Преодолев разделяющие нас три метра, я коснулся инспекторского плеча. Он вздрогнул, повернул голову, молча вопрошая: что случилось?
– Поговорить надо, Сергей Михайлович.
– Валяй! – в несвойственной ему манере ответил Бобров.
– Что вы бегаете от меня как от чумы? Или на меня противно смотреть?
– Резонный вопрос, – помолчав, ответил инспектор. – Нет, ты тут ни при чем. Это я сам себе противен. Такие дела, голубчик…
– В чем же вы замарались?
– Хм. Хр. – Бобров как-то весь перекосился, а потом вздохнул глубоко, вобрал в себя побольше воздуха и заговорил тихо и тускло: – Использовал я тебя. И подставить должен непременно. Имею такой приказ. Сначала ты убьешь оборотня – желательно не сразу, чтоб помытарить отряд и потерять побольше людей. А затем я обвиню тебя в их гибели. Да и гробить специально никого не пришлось – все само собою вышло…
Я не пришел в бешенство и даже не разозлился, потому что сил не осталось. Противно мне стало – только и всего.
– Так что же вам мешает довести дело до конца?
Он молчал, все ниже клонясь головой к холке коня. «Уж не помер ли часом?» – испугался я и закричал:
– Сергей Михайлович! Вы меня слышите?!
– Не кричи, не глухой, – раздался его спокойный голос. – Думать мешаешь над ответом. Совесть вроде давно отмерла. Чести откуда взяться – не дворянского ведь сословия. Привязался к тебе, наверное…

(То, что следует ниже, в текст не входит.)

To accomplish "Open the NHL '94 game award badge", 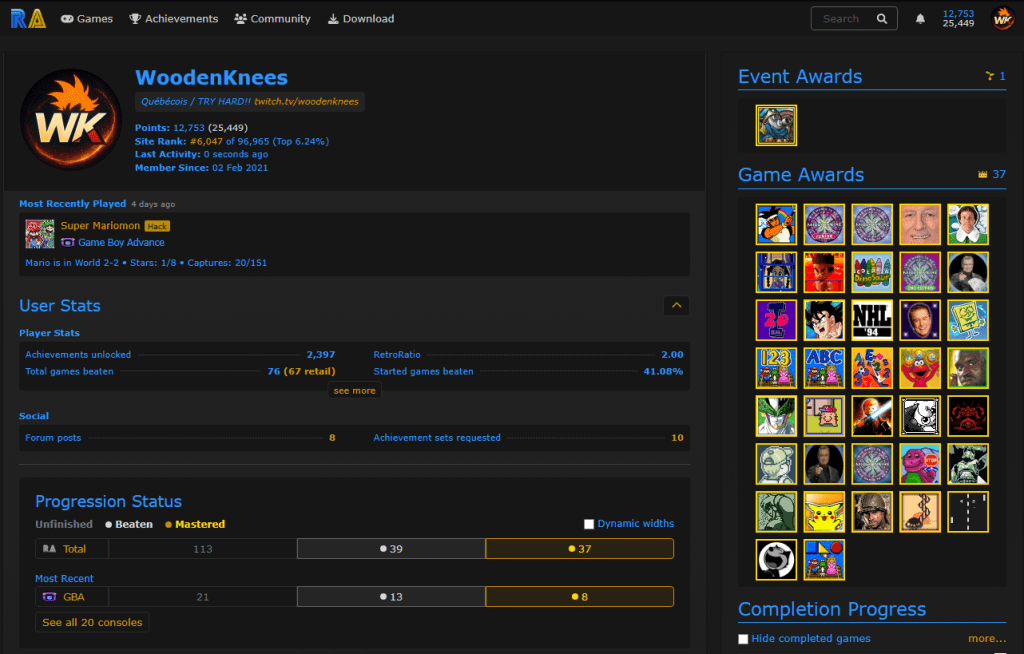I will click(x=872, y=320).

– И что теперь с вами будет?
– Ушлют куда-нибудь в Шишковец, а может, наоборот, наградят и – с повышением – задвинут в Каменск. Кто ж их разберет?
Пустые дачи с заколоченными или распахнутыми настежь дверями; оставленные на полях подгнившие кочаны капусты; компостные кучи. Голые кривые стволы яблонь, переплетенные прутья малинника. Эта печальная картина нас не пугала. На дальних подступах к Кедрину мы столкнулись с конным патрулем и уже знали, что город не вымер.
Кедрин был словно в осаде, но жители его никуда не делись, все были там, в пределах городской черты. Туда же вывезли и селян из трех ближайших волостей, набив в заводские бараки как сельдей в бочки; многих подселили к горожанам в дома и квартиры. Возможностей организовать лагеря беженцев в городе не было – ни свободного места, ни палаток. Да и холод по ночам собачий.
В Кедрин согнали и домашнюю скотину. Она непременно сдохла бы с голоду, и «отцы города» приняли мудрое решение – резать. Убили тем самый двух зайцев: и горожан с беженцами будет чем кормить первое время (продовольствие ведь доставляют только аэропланами), и добро не пропадет. А потом крестьянам обязательно заплатят. Бумажными, само собой, – не золотом же… И чем выше будет в стране инфляция, тем городу лучше.
Наше возвращение в Кедрин вряд ли можно было назвать триумфальным. На санитарном кордоне отряд встретили автоматчики, одетые в оранжевые костюмы химзащиты. Действовали они столь решительно, что мне даже показалось: вот-вот пустят нас в расход, чтоб не возиться с такой заразой. На самом деле за время осадного положения карантинщики насмотрелись всякого, а человечьим сердцам свойственно быстро ожесточаться. Но убивать нас они вовсе не собирались.
Из-за карантина по черной сибирке нас продержали в «отстойнике» тридцать один день. Эта гнусная болезнь, которая трижды за столетие вылезает из солончаковых пустынь Северной Парфии и лишь по недоразумению получила название нашей страны, в былые времена выкашивала каждого третьего. От нее распухают в поросячьи рыла и чернеют лица, а потом сгнившие куски плоти начинают отваливаться, обнажая кость. Но человек до самого конца чувствует лишь слабое недомогание и со слезами восторга вдыхает удивительный, сладостный аромат собственного тления.
В «отстойнике» нас переодели в дурацкие белые балахоны – дань старинному обычаю, расселили в два барака (офицеры и унтеры отдельно, рядовые отдельно), так что нас оказалось четверо, включая Зайченко. Штандарт у него, понятное дело, отобрали и вместе с нашим обмундированием, амуницией и оружием сожгли в огромном костре.
Хорошо хоть родным сообщили, что мы живы и здоровы. Потом раз в неделю нам приносили письма из дому. От нас же записки не брали. По идее могли бы установить в бараке телефон, да вот не стали – не уважили. Знать, не достойны.